Using the nucleation rate from experiment, the best fits to eqn (4) are shown in Fig. 9. The fitted log₁₀(J_A) and f_A(θ) are listed in Table 4.

Table 4 Fitted nucleation parameters

Samples	Fitted fA(θ)	log10(JA)	Fitted fL(θ)	log10(JL)
Glass	0.172	8.860	0.172	6.023
M-5	0.154	7.914	0.154	4.928
M-10	0.241	11.039	0.241	8.186
M-15	0.136	8.452	0.136	5.678
M-20	0.118	7.953	0.118	5.155
F-glass	0.249	10.611	0.249	7.475
F-4	0.254	9.258	0.254	6.121
F-8	0.231	10.495	0.231	7.416
F-12	0.152	9.005	0.152	5.666
F-16	0.390	13.239	0.390	8.019

---

Fig. 9 Area nucleation rate on (a) non-fluorinated samples and (b) fluorinated samples. Hollow symbols are data derived from the experiment. Solid lines are the best fits by eqn (4).

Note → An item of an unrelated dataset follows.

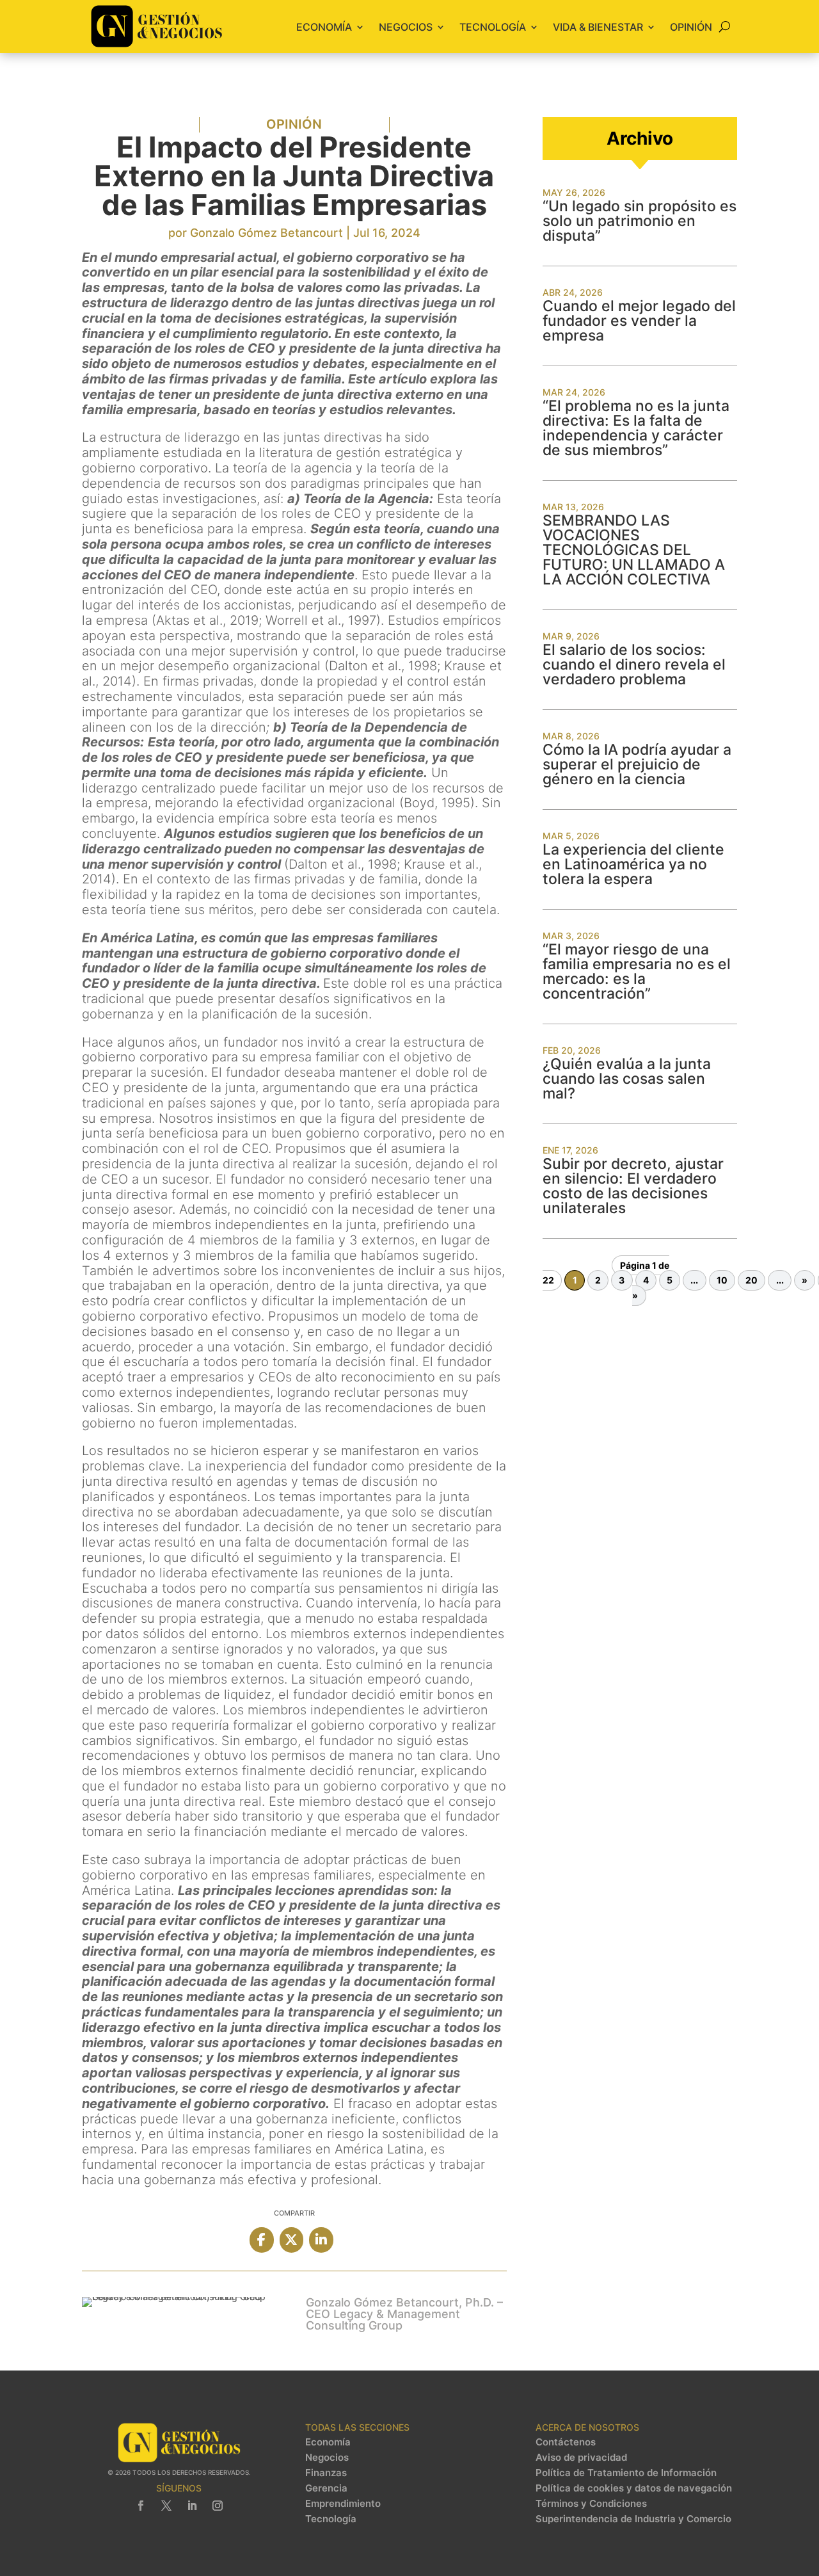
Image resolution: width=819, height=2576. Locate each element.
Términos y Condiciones (591, 2503)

In the non-fluorinated group, the area nucleation rates for M-20 and M-15, glass and M-10 are very close. This is in agreement with the overlap among these samples as shown in Fig. 7. M-5 has the lowest nucleation rate, so it shows the lowest icing temperature in this group. For the fluorinated samples, they showed a relatively well separated and parallel trend. However, the curve for F-16 indicated an extraordinary nucleation rate, which is 2 orders of magnitude higher than other samples. There might be several factors involved. It is possible that the surface can withstand the cooling and spreading of the droplet only up until some threshold value. After that, the energy barrier of nucleation on a convex surface is conquered by the supercooling and all the contact area could serve as active nucleation sites. This would explain the observed lower starting icing temperature, but not the high nucleation rate. As can be seen in Fig. 9, the fitted curve for F-16 has a similar slope as others. It predicts the nucleation rate at the order of 10²–10⁴ s⁻¹ m⁻² between −24 °C and −26 °C. At such a rate, at least some icing events would have occurred. However, there was not a single icing event in this range after 500 cycles for F-16. The lowest and highest nucleation rates are both 2 orders of magnitude larger than other samples. This is contradictory to the observed lowest icing temperature of F-16. Therefore the assumption made earlier that nucleation occurs at the water/coating interface needs to be further examined.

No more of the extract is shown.